Tabiri caizse bu hassas konuda bilen de konuşuyor, bilmeyen de. Bu da bir takım önyargıların oluşmasına sebep olmakta. Bunun da acilen düzeltilmesi gerekiyor. Bilimsel bir gerçeğin altını çizmek gerekirse, uyuşturucu madde suiistimali sadece Polisiye tedbirlerle önlenebilecek bir sorun değil. Uyuşturucunun sosyal, kültürel ve toplumsal boyutlarını aklıdan çıkarmamak aynı zamanda vicdani bir ödev. Bilgiyle donatılan, sporla
teşvik edilen, ergenlerin bu tuzaklara kolay kolay düşmeyeceklerini biliyoruz. Bağımlılıkla mücadelede ailelere, okullara, eğitmenlere ve toplumun tüm kesimlerine büyük ödevler düşüyor. Uyuşturucu ile ilgili olumsuz sonuçları değerlendirirken topu sadece Polise atıp, faturayı sadece ve sadece Polise kesmek, Polisi günah keçisi ilan etmek en kolay, en zahmetsiz ve en sonuç getirmeyecek olanıdır.

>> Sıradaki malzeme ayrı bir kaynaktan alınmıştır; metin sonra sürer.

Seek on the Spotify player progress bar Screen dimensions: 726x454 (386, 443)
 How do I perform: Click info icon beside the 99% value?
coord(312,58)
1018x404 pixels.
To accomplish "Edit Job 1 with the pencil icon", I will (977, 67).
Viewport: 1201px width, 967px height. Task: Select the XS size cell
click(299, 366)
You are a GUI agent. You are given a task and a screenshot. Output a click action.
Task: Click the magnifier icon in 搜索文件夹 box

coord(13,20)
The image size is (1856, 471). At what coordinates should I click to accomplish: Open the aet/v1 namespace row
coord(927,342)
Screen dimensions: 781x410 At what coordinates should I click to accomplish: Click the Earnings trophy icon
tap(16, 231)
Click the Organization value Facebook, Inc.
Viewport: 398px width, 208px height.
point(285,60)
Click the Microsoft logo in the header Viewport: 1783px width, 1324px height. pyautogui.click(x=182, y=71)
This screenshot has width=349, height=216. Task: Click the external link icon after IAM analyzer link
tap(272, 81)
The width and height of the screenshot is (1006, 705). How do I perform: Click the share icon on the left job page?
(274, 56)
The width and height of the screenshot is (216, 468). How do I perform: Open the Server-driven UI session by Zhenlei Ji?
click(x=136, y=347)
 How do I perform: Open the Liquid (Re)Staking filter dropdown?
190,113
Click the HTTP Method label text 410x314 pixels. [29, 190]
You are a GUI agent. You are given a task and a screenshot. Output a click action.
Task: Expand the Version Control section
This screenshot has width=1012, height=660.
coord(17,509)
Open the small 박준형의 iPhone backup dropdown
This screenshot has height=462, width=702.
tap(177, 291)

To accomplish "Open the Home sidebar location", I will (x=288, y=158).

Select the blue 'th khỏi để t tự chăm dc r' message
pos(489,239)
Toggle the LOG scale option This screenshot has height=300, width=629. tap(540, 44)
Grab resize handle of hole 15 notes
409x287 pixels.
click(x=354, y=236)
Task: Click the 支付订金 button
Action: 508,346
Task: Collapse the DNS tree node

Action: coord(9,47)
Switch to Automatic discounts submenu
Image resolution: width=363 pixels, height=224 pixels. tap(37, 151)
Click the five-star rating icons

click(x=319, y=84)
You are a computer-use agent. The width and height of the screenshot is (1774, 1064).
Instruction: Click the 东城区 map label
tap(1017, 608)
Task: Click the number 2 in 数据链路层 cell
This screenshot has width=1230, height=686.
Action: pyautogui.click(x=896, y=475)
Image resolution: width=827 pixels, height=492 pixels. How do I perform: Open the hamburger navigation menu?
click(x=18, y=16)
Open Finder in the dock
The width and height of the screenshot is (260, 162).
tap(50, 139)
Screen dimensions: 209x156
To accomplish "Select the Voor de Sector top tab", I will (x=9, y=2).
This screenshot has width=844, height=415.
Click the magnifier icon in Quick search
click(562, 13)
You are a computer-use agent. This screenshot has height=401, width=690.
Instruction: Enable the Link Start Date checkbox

Birleşmiş Milletler, son yıllarda narkotik suçluları araştırma komisyonu madde suiistimali ile mücadele eden Türk Polisinin narkotik alandaki başarılarını tüm dünyaya örnek gösteren raporları mevcuttur. Bu Polisimiz için ayrı bir övünç kaynağıdır. Hatta tüm Avrupa’da ele geçirilen uyuşturucuların toplamından fazlasını sadece ülkemizde ele geçiren Türk Polisi bu konuda ne kadar kararlı ve azimli olduğunu ortaya çıkan sonuçlar zoymaktadır.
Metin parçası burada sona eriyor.